An engineer by training, Frank has always been drawn to building things. Early in his career, this desire manifested itself in his work designing processes to manufacture some of the early pioneering biologics in the first biotech revolution, when recombinant DNA technology allowed for the efficient production of therapeutic proteins to target once untreatable diseases. As his career progressed, Frank’s focus shifted, first to developing regenerative therapies and treatments for an array of ailments, and ultimately to building companies.
The desire to deliver life-improving treatments to patients led Frank to Anika Therapeutics, where he was responsible for bringing products to the market using a technology platform with applicability to a wide range of therapeutic areas. A core focus of his work for nearly two decades was developing therapeutics for the treatment of cartilage disorders and the management of Osteoarthritis (OA).

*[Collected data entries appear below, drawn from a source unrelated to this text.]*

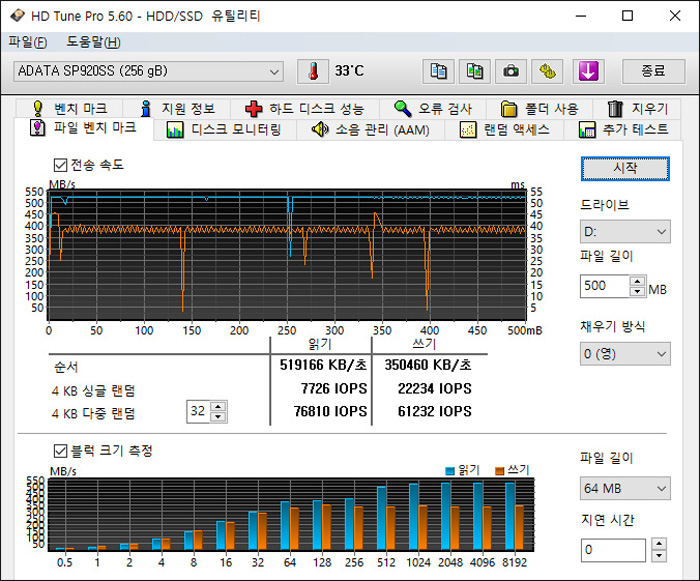Viewport: 700px width, 581px height.
Task: Expand the ADATA SP920SS drive dropdown
Action: [150, 72]
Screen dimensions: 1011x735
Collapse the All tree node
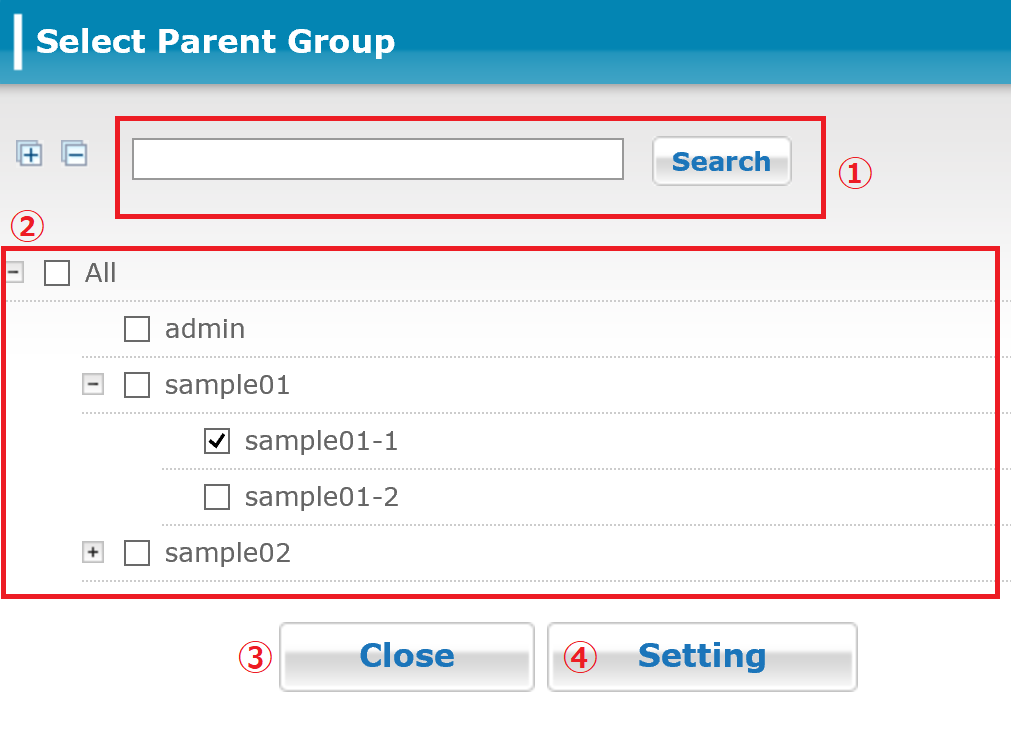(13, 271)
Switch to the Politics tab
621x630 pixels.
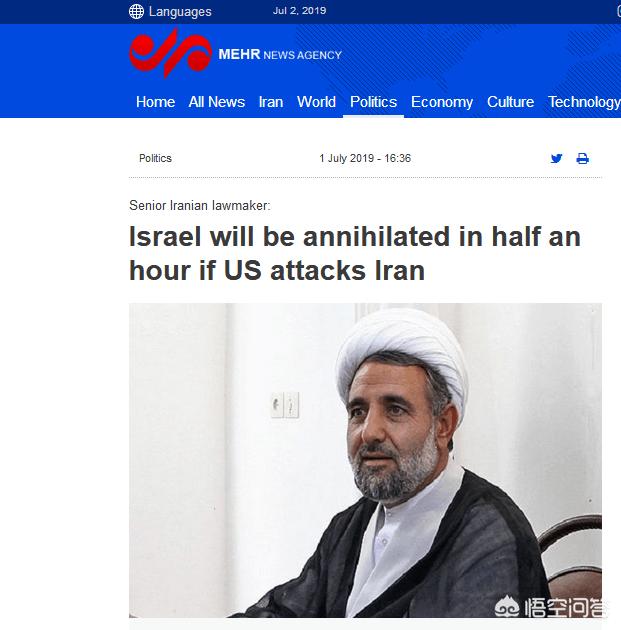373,102
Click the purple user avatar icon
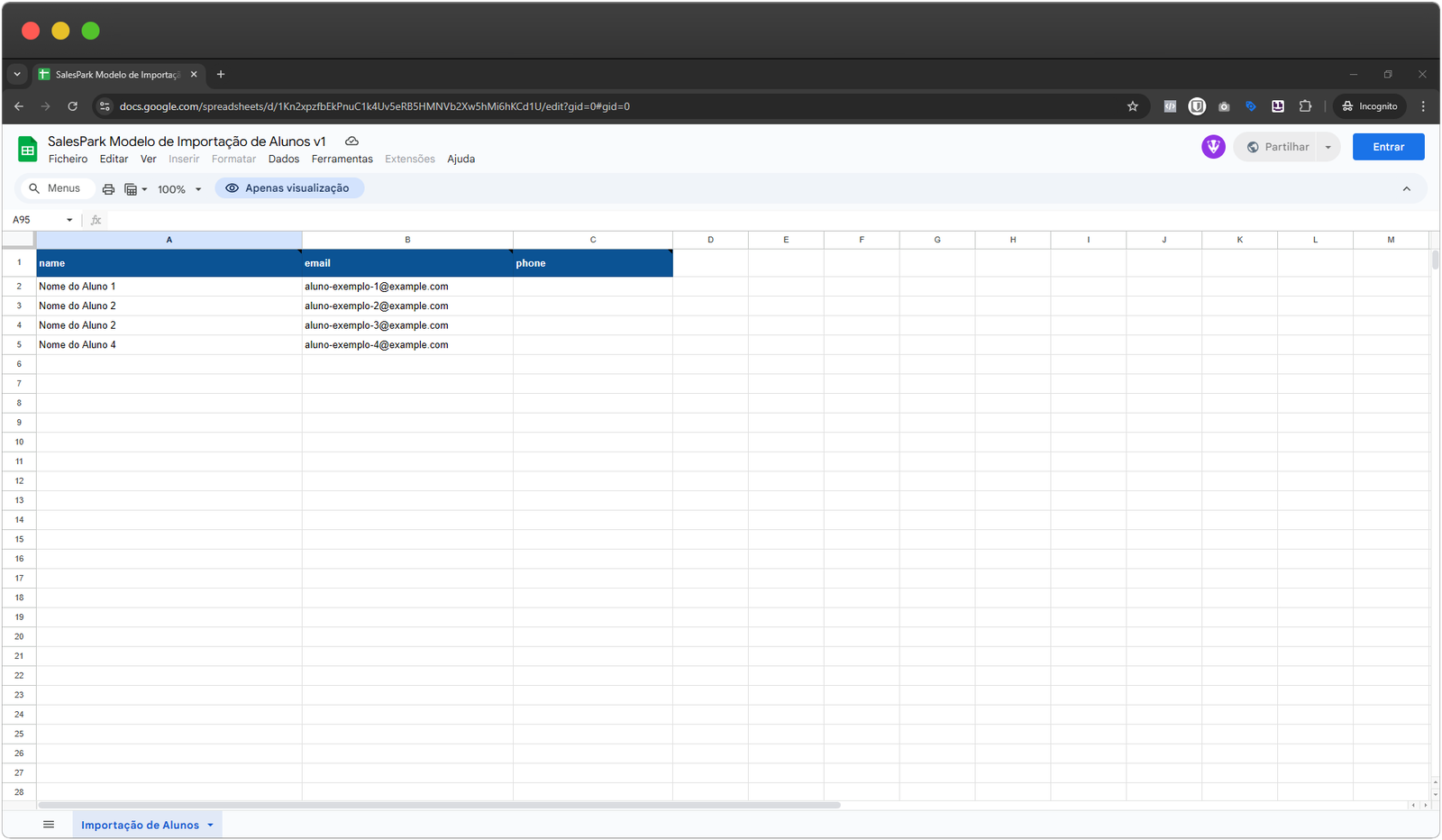The width and height of the screenshot is (1442, 840). pyautogui.click(x=1213, y=147)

OA is the largest unmet clinical need in rheumatology, affecting 1 in 7 US adults with several hundred million people suffering from the disease across the globe. Today, OA is estimated to support a nearly $40 billion-dollar global market, with growth rates approaching double digits due to the aging population and westernization of diets across the globe. Despite a number of approved palliative therapies, which are able to manage OA-related pain, there are currently no approved treatment capable of slowing or reversing disease progression. As a disease of aging, OA results in progressive cartilage loss, which eventually translates to unmanageable pain and loss of function, oftentimes requiring terminal joint replacement surgery.
There were many successes at Anika, where a number of leading OA therapies were brought to the US and global markets including the US-market leading hyaluronan viscosupplements Monovisc® and Orthovisc®. Frank was also instrumental at launching the world’s only drug-device combination steroid-viscosupplement – Cingal®, which is the fastest growing viscosupplement globally for the management of OA pain. Despite these successes, however, something felt unfinished. While effective, this product class is unfortunately unable to slow or reverse the disease, having no “disease modifying effect”. In fact, no approved therapies are able to do that. This therapeutic holy grail has been elusive to date, despite being the focus of drug development efforts by many large pharmaceutical companies.

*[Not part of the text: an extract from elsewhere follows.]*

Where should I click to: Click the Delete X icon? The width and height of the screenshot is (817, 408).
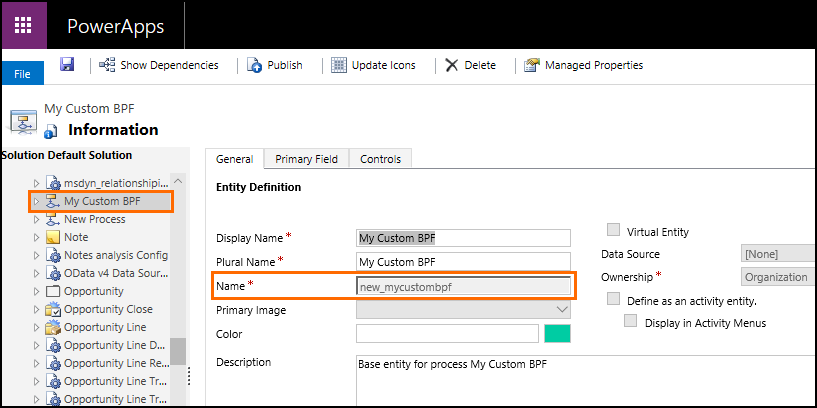[452, 65]
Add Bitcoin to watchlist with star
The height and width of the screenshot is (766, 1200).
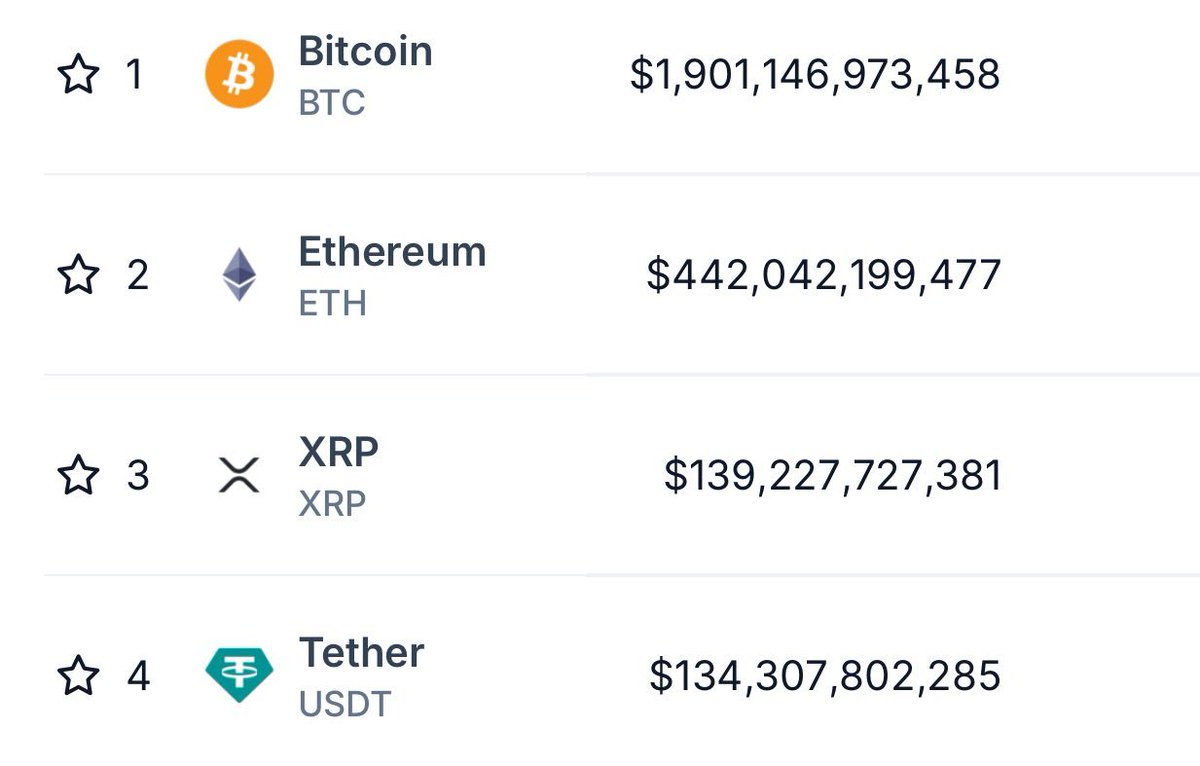[78, 74]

The challenge in treating OA has always been twofold. First, identifying a therapeutic capable of promoting cartilage regeneration and, second, overcoming the dynamics within the joint that result in rapid clearance of drugs delivered to the cartilage tissue.
It was two years ago when pieces of the puzzle finally started falling into place. First, was the identification of a protein, human fibroblast growth factor FGF18, that showed the ability to reverse cartilage loss in OA patients. Moreover, in a placebo controlled clinical study, this protein demonstrated a clear dose-dependent response – a result never previously observed in OA therapeutic development. The catch was that treating OA with this protein required frequent and continual injections into the joint, an approach that limited both the treatment’s safety and effectiveness.
With the proof of biology complete, Frank had an idea that would become Remedium Bio – replace the multiple injections of the FGF18 protein with a single injection FGF18 gene therapy. The approach would deliver the genetic instructions for FGF18 in a highly localized manner, directly to the joint, allowing the cells of the joint to express more of this endogenous protein where it has been demonstrated to produce a disease modifying effect.
This approach would not only eliminate the need for patients to receive dozens of joint injections to treat their OA, but could also potentially provide an opportunity to enhance effectiveness, completely arresting or reversing disease progression after just a single dose.
Frank founded Remedium Bio with a vision to streamline product development by applying proven technologies in novel ways, to treat diseases with well characterized pathophysiology and established proof of biology – as in the case of FGF18. Having attracted a number of rheumatology industry executives he quickly closed a seed round of investment that is funding a collaboration with a leading OA-focused research laboratory in Boston. It wasn’t a full year when this approach began to yield results confirming the potential efficacy of the FGF18 gene therapy treatment. Now, with data in hand, Frank and the Remedium team are starting to share their results with the orthopedic and longevity communities and planning for a larger raise that will fund the advancement of the only single-injection, potentially disease modifying OA treatment to the clinic.